[Text zur Analyse]:
═══
Moussavis Brief von 1988 zu seinem Rücktritt als Ministerpräsident

Auf Persisch erschienen bei Green Correspondents am 29. Juli 2010
Anmerkungen in eckigen Klammern stammen von Julia

Im Namen Gottes,
sehr geehrter Herr Präsident [Ali Khamenei],

ich bin in meinem öffentlichen Rücktrittsgesuch nicht auf die Gründe eingegangen, die mich zu diesem Schritt bewogen haben, weil die Feinde des Landes diese Gründe missbrauchen könnten. Deshalb möchte ich meine Beweggründe hier darlegen für den Fall, dass dies in Zukunft von Nutzen sein kann.

1) Die Regierung hat keinen Einfluss auf die Außenpolitik. Heute liegen Afghanistan, Libanon und Irak in Ihren Händen. Briefe werden an verschiedene Länder geschrieben, ohne dass die Regierung davon weiß. Ich als Premierminister habe nur zufällig von diesen Briefen und ihren Inhalten erfahren. Der japanischer Premierminister und unser Parlamentschef tauschen Briefe aus, und ich erfahre davon bei einer Veranstaltung!

Herr [Javad] Larijani *) sagt, dass die Regierung über fünf verschiedene Kanäle mit der US-Regierung in Kontakt steht. Ich habe überhaupt keine Kenntnis darüber, was für Verbindungen das sind. Überall wird von der Außenpolitik der iranischen Regierung gesprochen, aber die Regierung selbst hat keinerlei Einfluss auf sie.

2) Die Operationen in Ausland geschehen, ohne dass die Regierung etwas davon mitbekommt. Sie wissen, welche verheerenden Auswirkungen diese Operationen auf unser Land hatten. Flugzeuge werden entführt, im Libanon wird Blut vergossen, und von all dem erfährt die Regierung erst zumSchluss. Als bei iranischen Pilgern in Jeddah C4-Sprengstoff entdeckt wurde, habe ich das erst [von der saudischen Botschaft in Teheran] erfahren. **)
So etwas hat sehr schädliche Folgen für unser Land, und leider wird es auch in Zukunft solche Aktionen im Namen der Regierung geben.

3) Der Ausschuss für Finanzplanung wurde aus politischen Gründen aus der Zuständigkeit des Ministerpräsidenten entfernt, was bereits katastrophale Auswirkungen auf das Land hatte. Leider ist im Schlichtungsrat kein Problem für dieses Problem gefunden worden, ebensowenig wie für das Problem der Ratgeber-Minister. ***)

4) Die gesetzliche Macht der Regierung und ihrer Minister wird durch die ungesetzmäßig installierten Räte geschwächt.
═══
[Inhalt des Datensatzes]:
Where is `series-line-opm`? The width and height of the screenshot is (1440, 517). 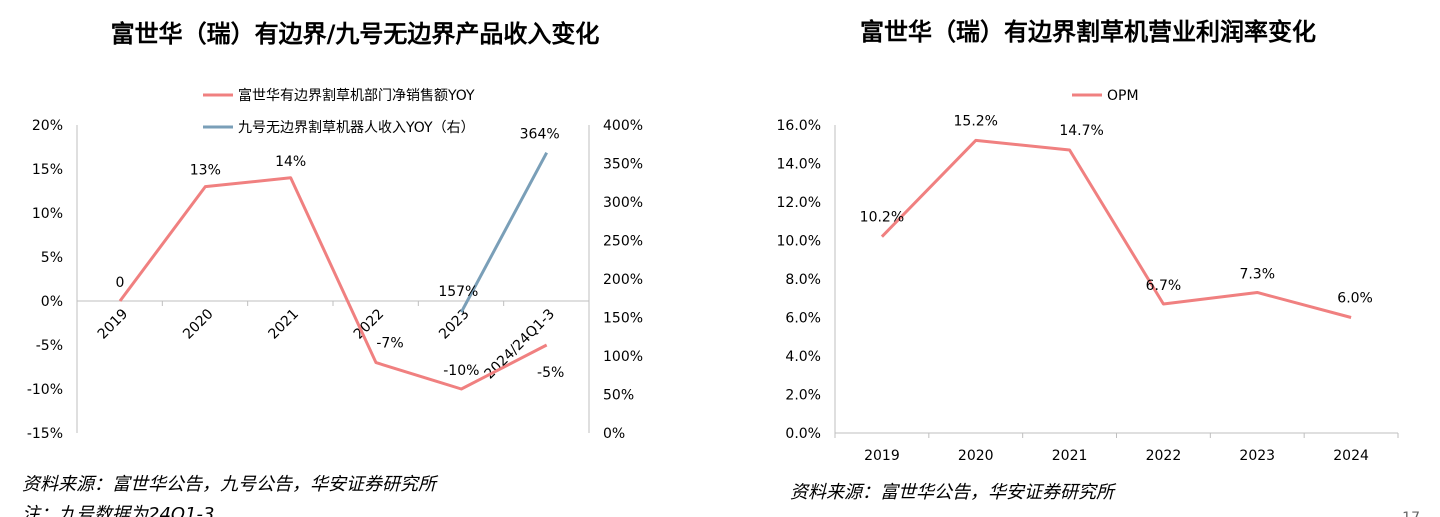
series-line-opm is located at coordinates (1116, 228).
═══
[Fragen]:
1) Welche Länder liegen laut dem Brief zu Moussavis Rücktritt heute in den Händen des Präsidenten? Nennen Sie alle.
2) Schreiben Sie den Brief zu Moussavis Rücktritt nach dem Punkt, mit dem er endet, weiter.

[Antworten in Reihenfolge]:
1) Afghanistan, Libanon und Irak.

2)
5) Ich habe keine Macht, um für die Aktionen, die im Namen der Regierung erfolgen und von denen wir keine Kenntnis haben, vor dem Parlament und der Regierung die Verantwortung zu übernehmen.

6) Abschließend erinnere ich nochmals daran, dass Gott weiß, dass mein Rücktritt nicht bedeutet, dass ich einen Groll hege. Die Islamische Revolution wird ihren Weg auch ohne mich finden. Ich trete aus dem Gefühl der Machtlosigkeit zurück.

14. Shahrivar 1367 (September 1988)

Übersetzung aus dem Persischen: Hadi, bei Weiterveröffentlichung bitte Link angeben

Anmerkungen des Übersetzers:
*) Javad Larijani war damals offenbar Teil der von Moussavi indirekt erwähnten Schattenregierung um Khamenei. Er soll damals inoffiziell sehr viel Einfluss auf die iranische Außenpolitik gehabt haben.

**) Hintergrund: Die Sepah hatte damals offenbar im Gepäck ahnungsloser Pilger Sprengstoff versteckt, der von saudischen Behörden entdeckt wurde. Mousavi erfuhr erst durch die saudischen Behörden davon. Es gibt darüber einen Film (in arabischer Sprache) auf Youtube, 2. Teil hier

***) Khamenei hatte die Position von „Ratgeberministern“ in der Regierung installiert, um seinen Einfluss zu erweitern. Das war illegal, aber er blieb bei dieser Entscheidung. Moussavi war damit nicht einverstanden.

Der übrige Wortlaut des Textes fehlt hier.